I've been feeling nostalgic lately, probably because my 30th birthday is fast approaching. I've been thinking for the past year or so that I just don't relate to music the way I used to, probably because I'm in a happy, committed relationship and that got me to thinking about all of the songs that I've said "OMG! THIS IS MY SONG" to in my life. So here they are.
Music has always been a huge part of my life. I started violin when I was around seven and switched to viola at thirteen. In third grade, I started the French Horn so that I could play in the band as our school system did not have an orchestra. I played both of my instruments in the Northern Ohio Youth Orchestras for the majority of my adolescence. Mom played violin all of her life and both she and my Dad sang in the choir and played guitar. Most of the music I knew as a child was classical and the "oldies" that Mom and Dad played (Loggins & Messina, Simon & Garfunkel, John Denver, etc). One of the earliest songs that I remember was "Darcy Farrow" by John Denver (we always just called it the sad song). We always asked Mom to sing this one because she couldn't sing it without crying and I guess we were jerks and liked to make Mom cry.

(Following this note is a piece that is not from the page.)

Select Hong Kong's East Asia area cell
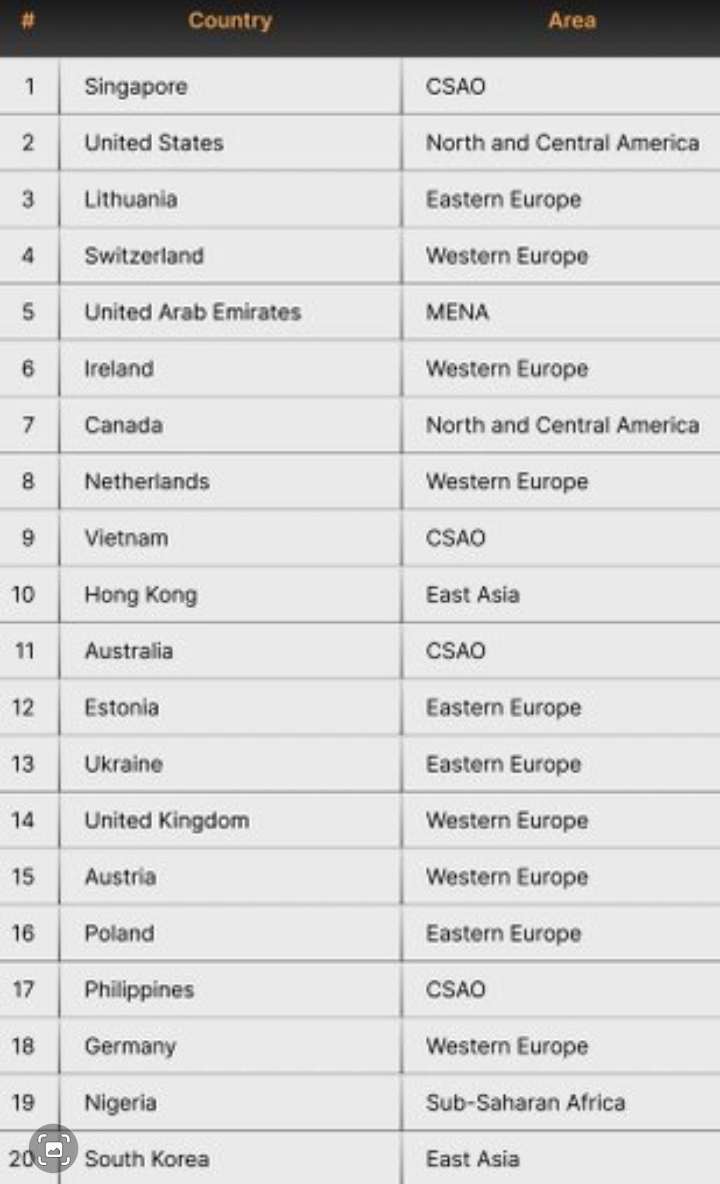This screenshot has width=720, height=1184. tap(472, 595)
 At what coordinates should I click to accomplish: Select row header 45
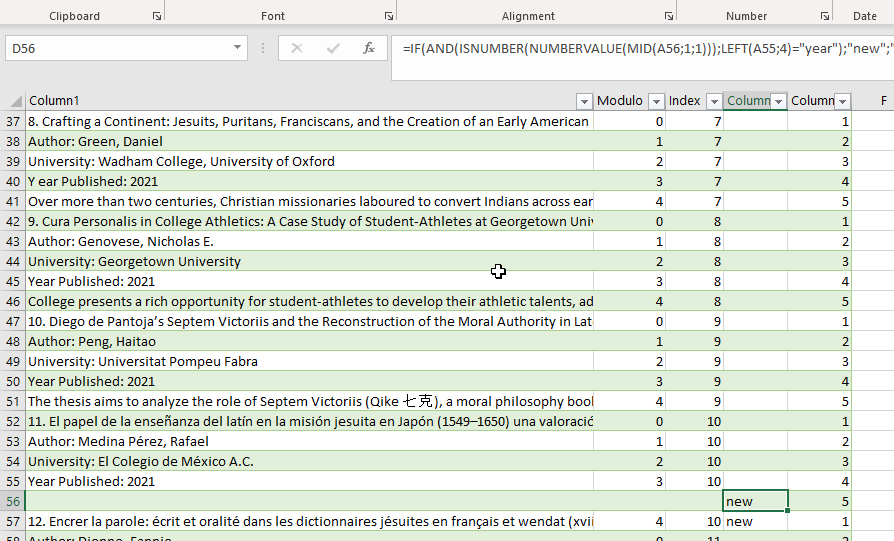(13, 281)
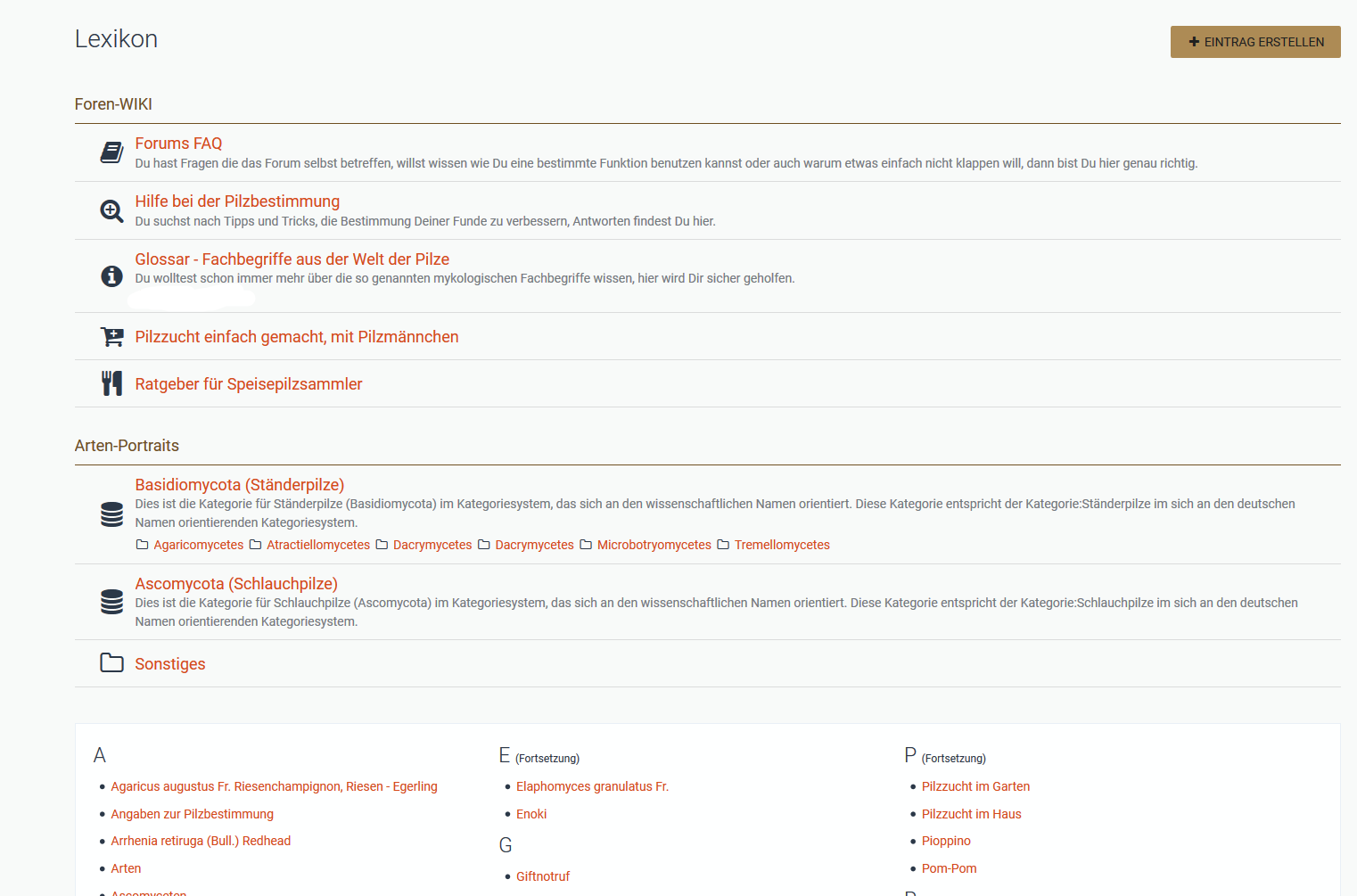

When I was 10, Dad started listening to country and I fell in love with "Wild One" by Faith Hill. I think it was with this song that I started relating music (more specifically, lyrics) to my life. My parents would be the first to tell you I was a "spirited" child and "Wild One" just spoke to me. Well a couple years later, Dad stopped listening to country but I had fallen in love with it. I rarely told anyone that I listened to country for many years because it wasn't "cool". Telling people that I listened to classical was equally as weird but I couldn't bring myself to say I liked pop groups like N'Sync or the Backstreet Boys. I couldn't relate to them at all. I was kind of a weird kid, I liked to sew and spin wool on my spinning wheel and I played with dolls and my bazillion pets/ farm animals. I couldn't have cared less about the opposite gender until the summer before I started high school when I realized that the lifeguard at the swimming lake was totally hot and spent the summer pining after him.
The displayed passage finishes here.